- **Entries shown**
****************************************
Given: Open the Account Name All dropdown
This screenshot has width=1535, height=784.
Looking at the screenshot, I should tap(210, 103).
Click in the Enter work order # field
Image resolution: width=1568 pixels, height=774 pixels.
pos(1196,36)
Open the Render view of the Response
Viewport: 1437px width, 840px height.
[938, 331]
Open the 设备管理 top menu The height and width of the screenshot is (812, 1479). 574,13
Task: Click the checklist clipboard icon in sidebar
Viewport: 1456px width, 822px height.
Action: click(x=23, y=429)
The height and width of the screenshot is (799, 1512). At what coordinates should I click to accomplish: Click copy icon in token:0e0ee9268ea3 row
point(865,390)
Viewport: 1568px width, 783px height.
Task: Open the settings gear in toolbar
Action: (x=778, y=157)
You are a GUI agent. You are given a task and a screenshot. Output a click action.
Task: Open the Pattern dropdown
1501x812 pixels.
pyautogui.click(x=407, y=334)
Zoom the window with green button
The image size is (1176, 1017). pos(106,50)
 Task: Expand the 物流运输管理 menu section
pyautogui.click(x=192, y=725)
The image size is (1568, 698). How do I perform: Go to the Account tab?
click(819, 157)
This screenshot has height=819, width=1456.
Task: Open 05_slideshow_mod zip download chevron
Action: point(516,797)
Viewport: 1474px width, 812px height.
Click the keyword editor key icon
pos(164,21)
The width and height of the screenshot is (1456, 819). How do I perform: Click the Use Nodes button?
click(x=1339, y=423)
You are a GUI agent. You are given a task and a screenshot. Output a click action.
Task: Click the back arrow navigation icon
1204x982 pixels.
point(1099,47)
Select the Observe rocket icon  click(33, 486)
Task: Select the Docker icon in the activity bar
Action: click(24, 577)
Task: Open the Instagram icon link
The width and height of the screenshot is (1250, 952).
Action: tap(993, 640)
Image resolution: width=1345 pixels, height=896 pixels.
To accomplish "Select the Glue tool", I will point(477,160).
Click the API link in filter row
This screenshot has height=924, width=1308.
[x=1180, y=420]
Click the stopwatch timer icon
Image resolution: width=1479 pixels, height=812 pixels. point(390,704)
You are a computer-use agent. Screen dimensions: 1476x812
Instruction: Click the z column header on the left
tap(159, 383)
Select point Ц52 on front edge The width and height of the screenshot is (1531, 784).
****************************************
- **Task prompt**
Output the material above in full. Change nothing.

- **Written solution**
Given: Open the Account Name All dropdown
This screenshot has width=1535, height=784.
Looking at the screenshot, I should tap(210, 103).
Click in the Enter work order # field
Image resolution: width=1568 pixels, height=774 pixels.
pos(1196,36)
Open the Render view of the Response
Viewport: 1437px width, 840px height.
[938, 331]
Open the 设备管理 top menu The height and width of the screenshot is (812, 1479). 574,13
Task: Click the checklist clipboard icon in sidebar
Viewport: 1456px width, 822px height.
Action: click(x=23, y=429)
The height and width of the screenshot is (799, 1512). At what coordinates should I click to accomplish: Click copy icon in token:0e0ee9268ea3 row
point(865,390)
Viewport: 1568px width, 783px height.
Task: Open the settings gear in toolbar
Action: (x=778, y=157)
You are a GUI agent. You are given a task and a screenshot. Output a click action.
Task: Open the Pattern dropdown
1501x812 pixels.
pyautogui.click(x=407, y=334)
Zoom the window with green button
The image size is (1176, 1017). pos(106,50)
 Task: Expand the 物流运输管理 menu section
pyautogui.click(x=192, y=725)
The image size is (1568, 698). How do I perform: Go to the Account tab?
click(819, 157)
This screenshot has height=819, width=1456.
Task: Open 05_slideshow_mod zip download chevron
Action: point(516,797)
Viewport: 1474px width, 812px height.
Click the keyword editor key icon
pos(164,21)
The width and height of the screenshot is (1456, 819). How do I perform: Click the Use Nodes button?
click(x=1339, y=423)
You are a GUI agent. You are given a task and a screenshot. Output a click action.
Task: Click the back arrow navigation icon
1204x982 pixels.
point(1099,47)
Select the Observe rocket icon  click(33, 486)
Task: Select the Docker icon in the activity bar
Action: click(24, 577)
Task: Open the Instagram icon link
The width and height of the screenshot is (1250, 952).
Action: tap(993, 640)
Image resolution: width=1345 pixels, height=896 pixels.
To accomplish "Select the Glue tool", I will point(477,160).
Click the API link in filter row
This screenshot has height=924, width=1308.
[x=1180, y=420]
Click the stopwatch timer icon
Image resolution: width=1479 pixels, height=812 pixels. point(390,704)
You are a computer-use agent. Screen dimensions: 1476x812
Instruction: Click the z column header on the left
tap(159, 383)
Select point Ц52 on front edge The width and height of the screenshot is (1531, 784).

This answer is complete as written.